Task objective
Excluding pictures, what does the listing below contain from the line with "[Share on Facebook] (607, 758)" up to and including the line with "arte (38, 1805)", word for word?

Task input

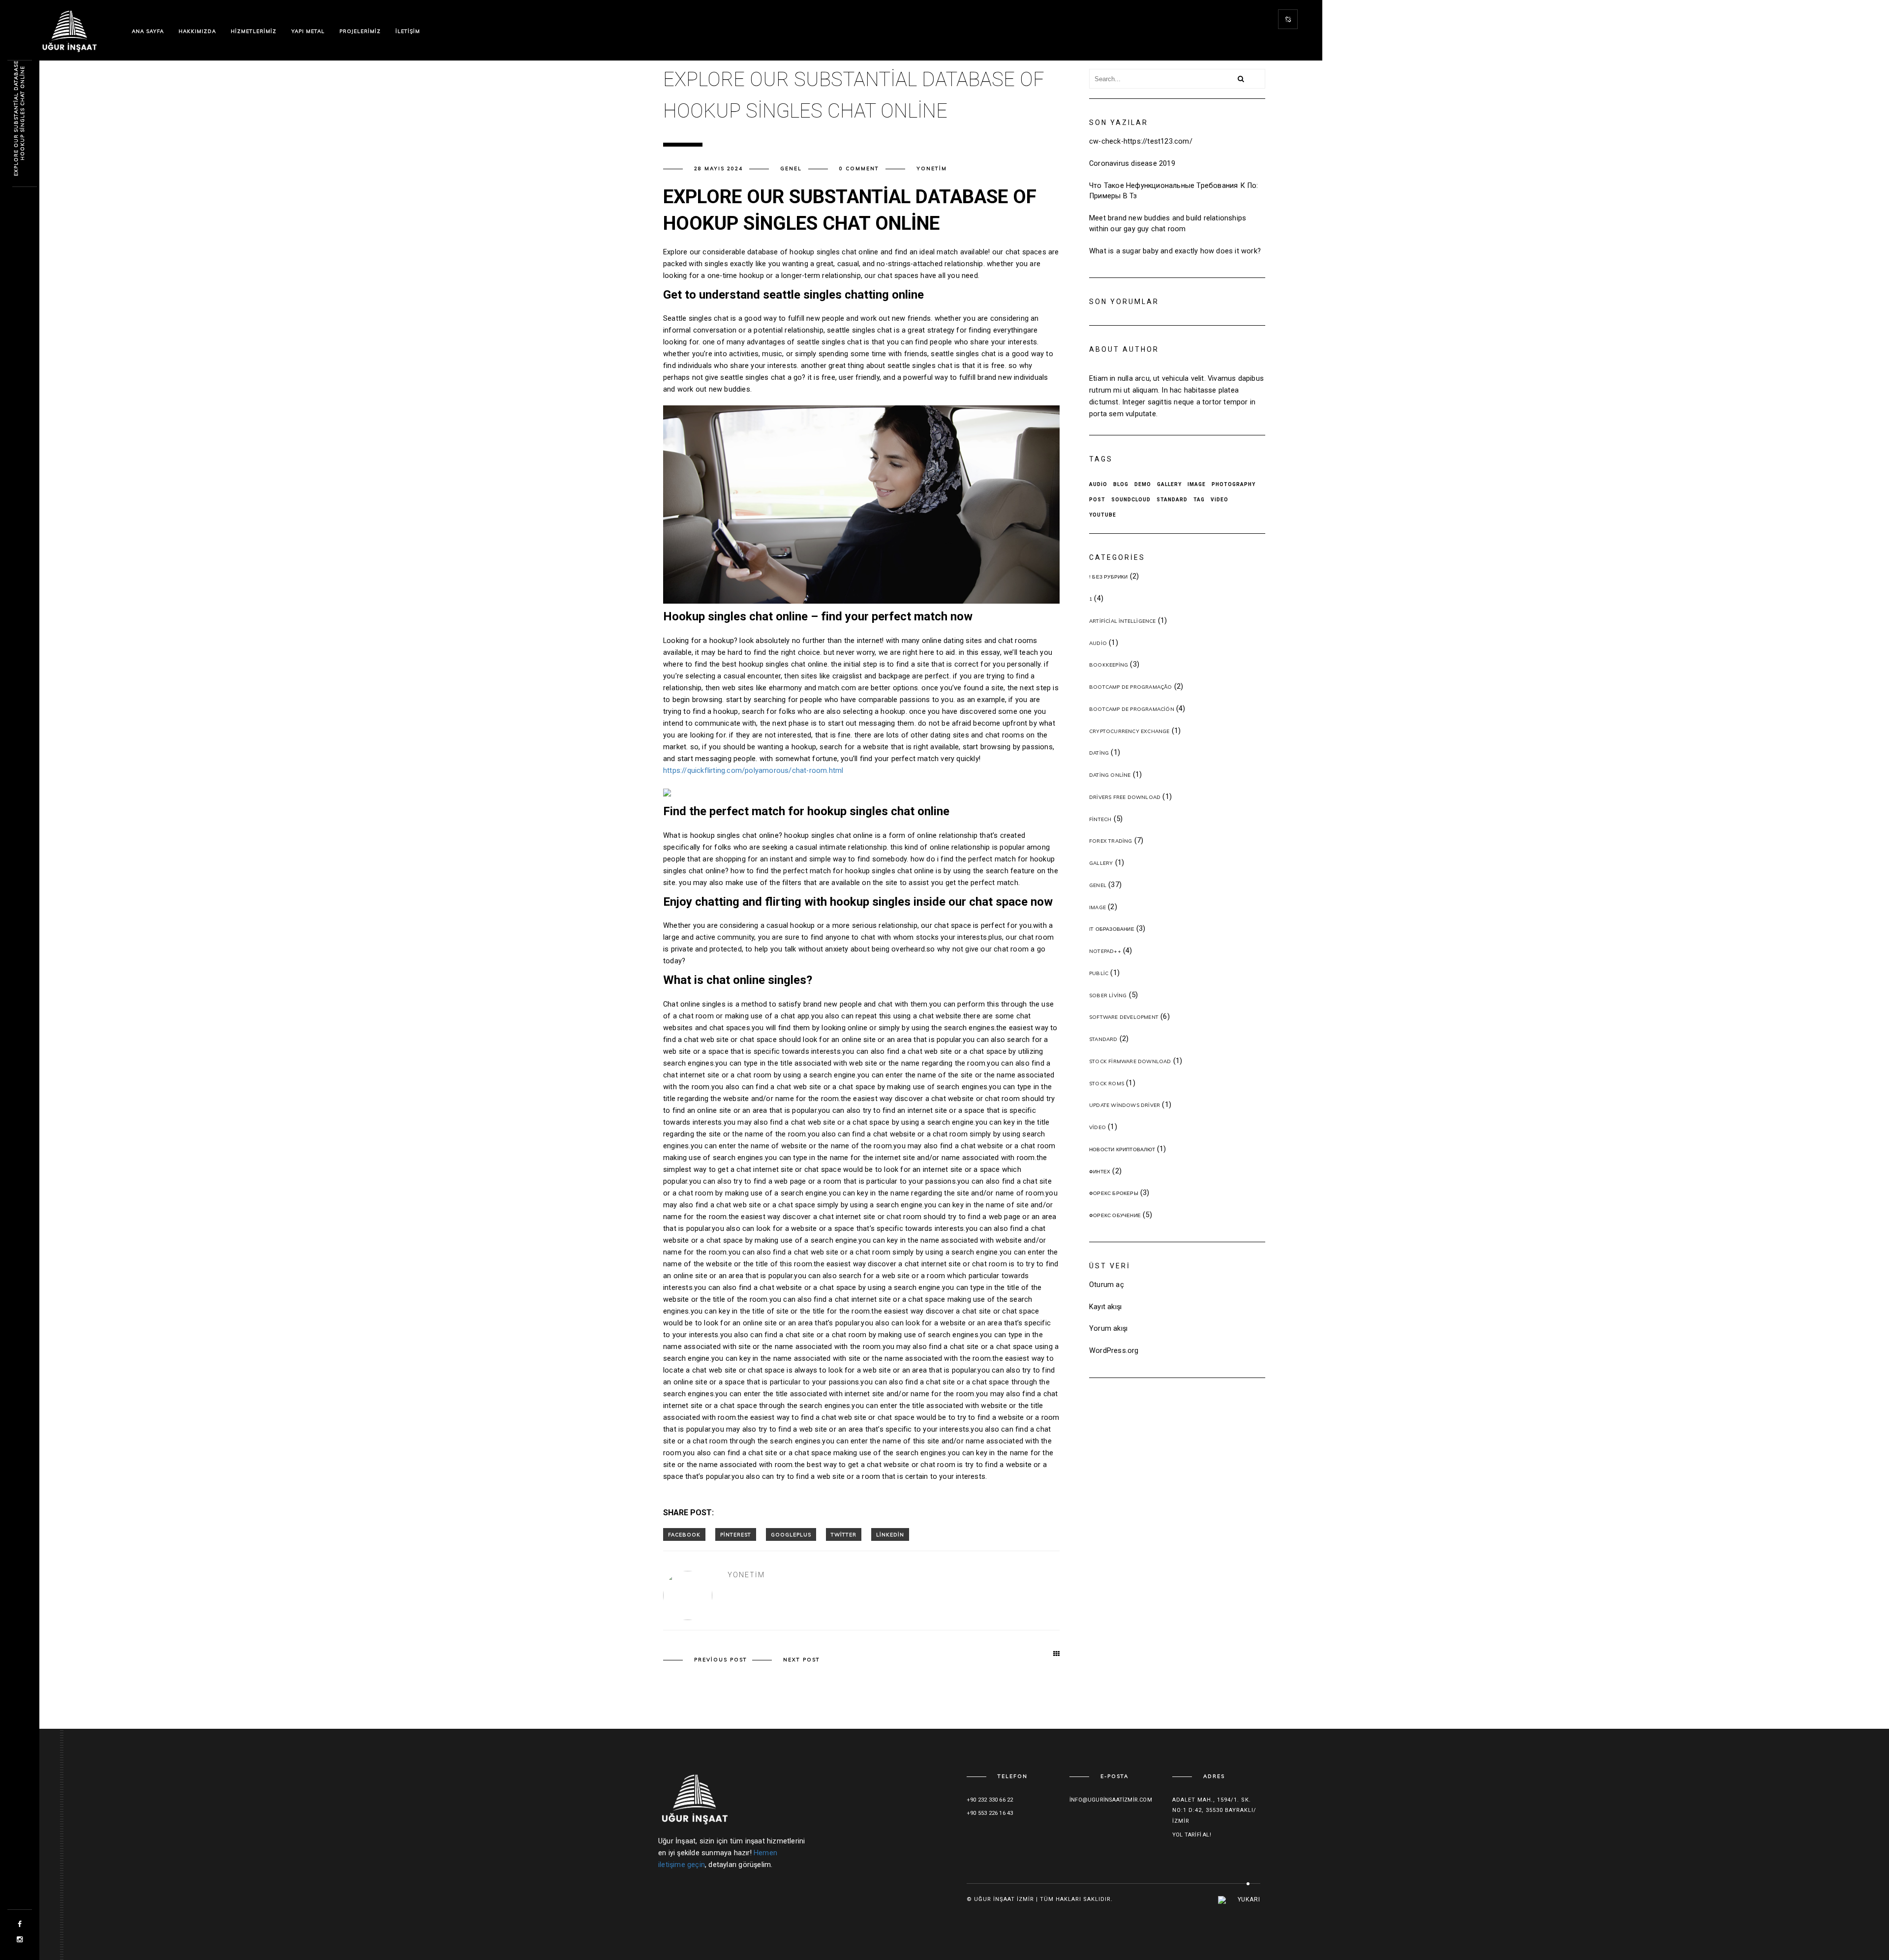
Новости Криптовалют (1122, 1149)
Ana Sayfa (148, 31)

--

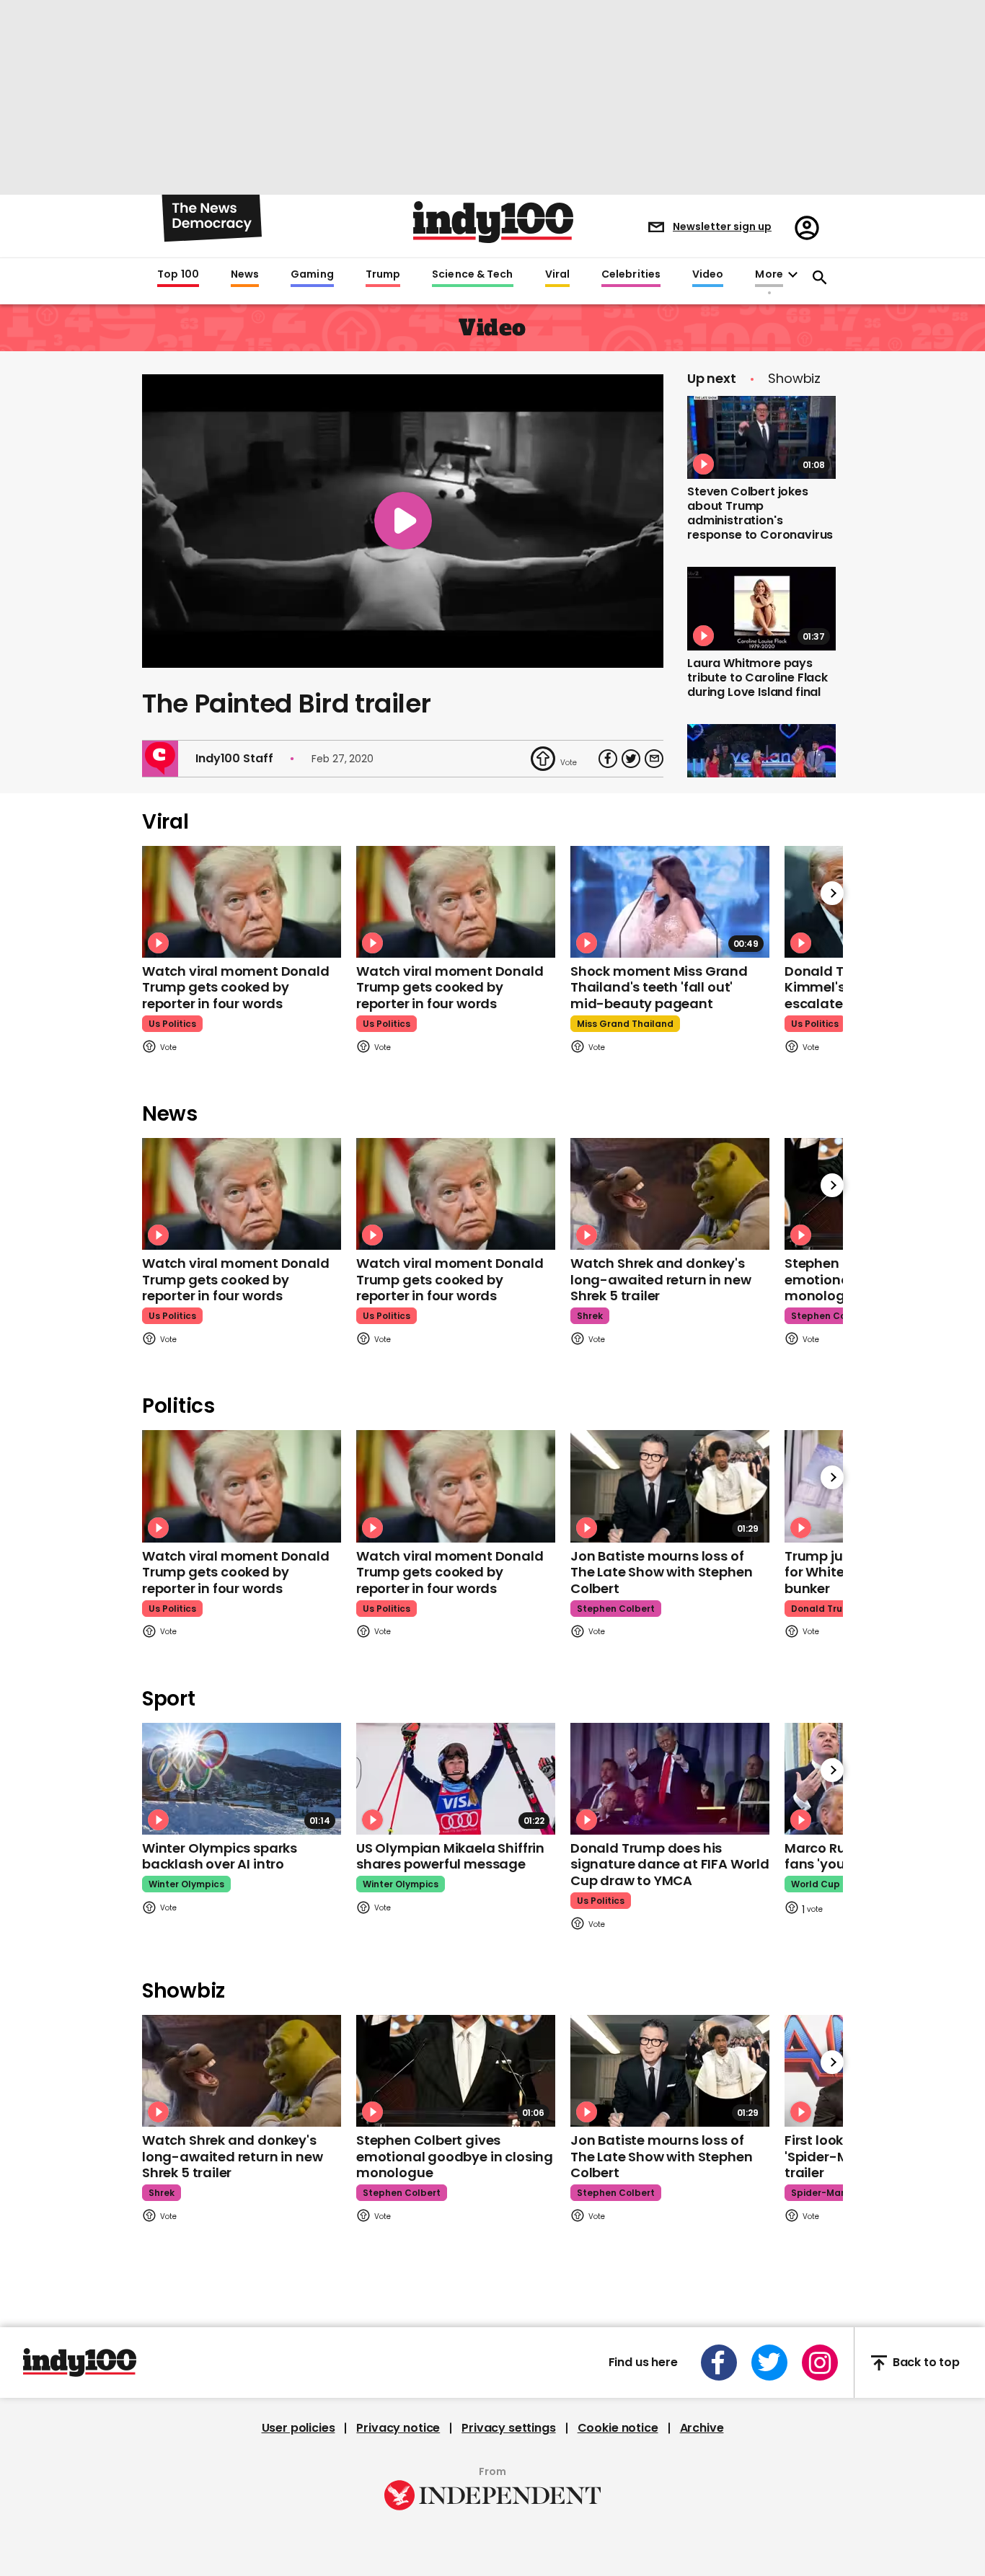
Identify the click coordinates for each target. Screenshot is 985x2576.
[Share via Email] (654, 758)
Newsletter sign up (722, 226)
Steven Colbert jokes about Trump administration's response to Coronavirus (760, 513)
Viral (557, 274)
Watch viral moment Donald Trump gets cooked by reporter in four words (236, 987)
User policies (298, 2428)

---

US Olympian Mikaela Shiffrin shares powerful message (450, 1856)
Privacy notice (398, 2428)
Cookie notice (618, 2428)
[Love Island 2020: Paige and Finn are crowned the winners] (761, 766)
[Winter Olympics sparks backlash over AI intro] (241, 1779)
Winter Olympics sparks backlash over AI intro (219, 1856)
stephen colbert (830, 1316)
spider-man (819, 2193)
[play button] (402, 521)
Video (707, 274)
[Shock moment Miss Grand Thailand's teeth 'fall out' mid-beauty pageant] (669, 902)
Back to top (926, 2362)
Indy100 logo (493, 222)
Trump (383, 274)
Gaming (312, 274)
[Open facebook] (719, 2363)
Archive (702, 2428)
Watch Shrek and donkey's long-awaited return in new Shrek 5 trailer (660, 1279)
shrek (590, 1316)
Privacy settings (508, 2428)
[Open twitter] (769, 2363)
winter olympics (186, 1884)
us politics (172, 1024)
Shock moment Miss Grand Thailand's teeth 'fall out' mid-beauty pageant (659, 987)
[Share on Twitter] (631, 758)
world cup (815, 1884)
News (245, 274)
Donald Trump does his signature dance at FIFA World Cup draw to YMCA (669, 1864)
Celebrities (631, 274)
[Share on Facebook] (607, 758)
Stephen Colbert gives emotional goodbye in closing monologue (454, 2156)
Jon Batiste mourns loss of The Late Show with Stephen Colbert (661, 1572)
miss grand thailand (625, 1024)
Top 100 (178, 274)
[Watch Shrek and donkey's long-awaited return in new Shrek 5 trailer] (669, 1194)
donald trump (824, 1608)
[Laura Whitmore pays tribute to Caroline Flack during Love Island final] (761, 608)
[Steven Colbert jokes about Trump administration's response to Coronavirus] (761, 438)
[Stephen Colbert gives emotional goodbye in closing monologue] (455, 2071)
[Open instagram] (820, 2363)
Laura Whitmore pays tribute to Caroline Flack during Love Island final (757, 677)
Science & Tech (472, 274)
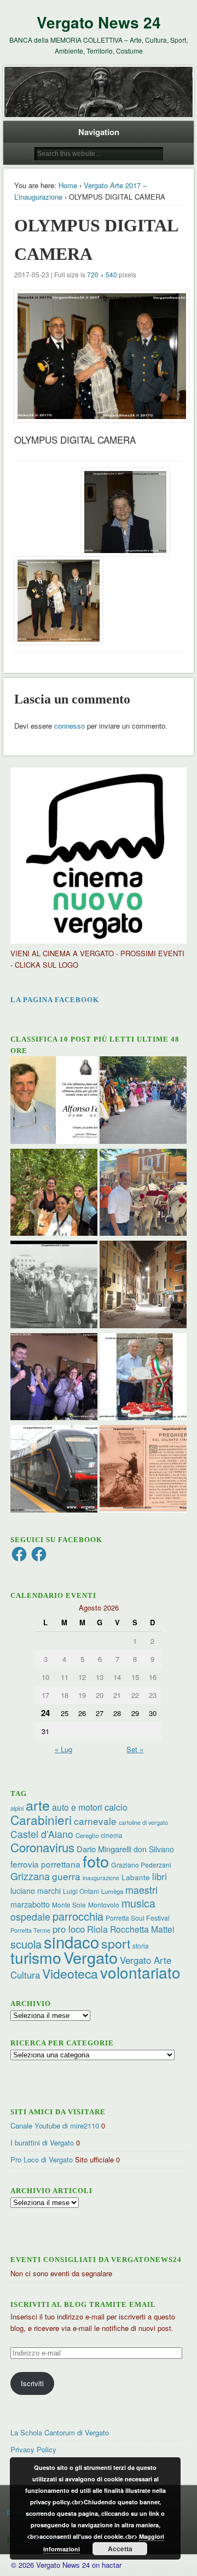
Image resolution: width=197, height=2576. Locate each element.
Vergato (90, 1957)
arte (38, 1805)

Answer
[Share on Facebook] (607, 758)
Stephen Colbert gives emotional goodbye in closing monologue (454, 2156)
Jon Batiste mourns loss of The Late Show with Stephen Colbert (661, 1572)
miss grand thailand (625, 1024)
Top 100 (178, 274)
[Watch Shrek and donkey's long-awaited return in new Shrek 5 trailer] (669, 1194)
donald trump (824, 1608)
[Laura Whitmore pays tribute to Caroline Flack during Love Island final] (761, 608)
[Steven Colbert jokes about Trump administration's response to Coronavirus] (761, 438)
[Stephen Colbert gives emotional goodbye in closing monologue] (455, 2071)
[Open instagram] (820, 2363)
Laura Whitmore pays tribute to Caroline Flack during Love Island final (757, 677)
Science & Tech (472, 274)
Image resolution: width=197, height=2576. Locate each element.
Vergato (90, 1957)
arte (38, 1805)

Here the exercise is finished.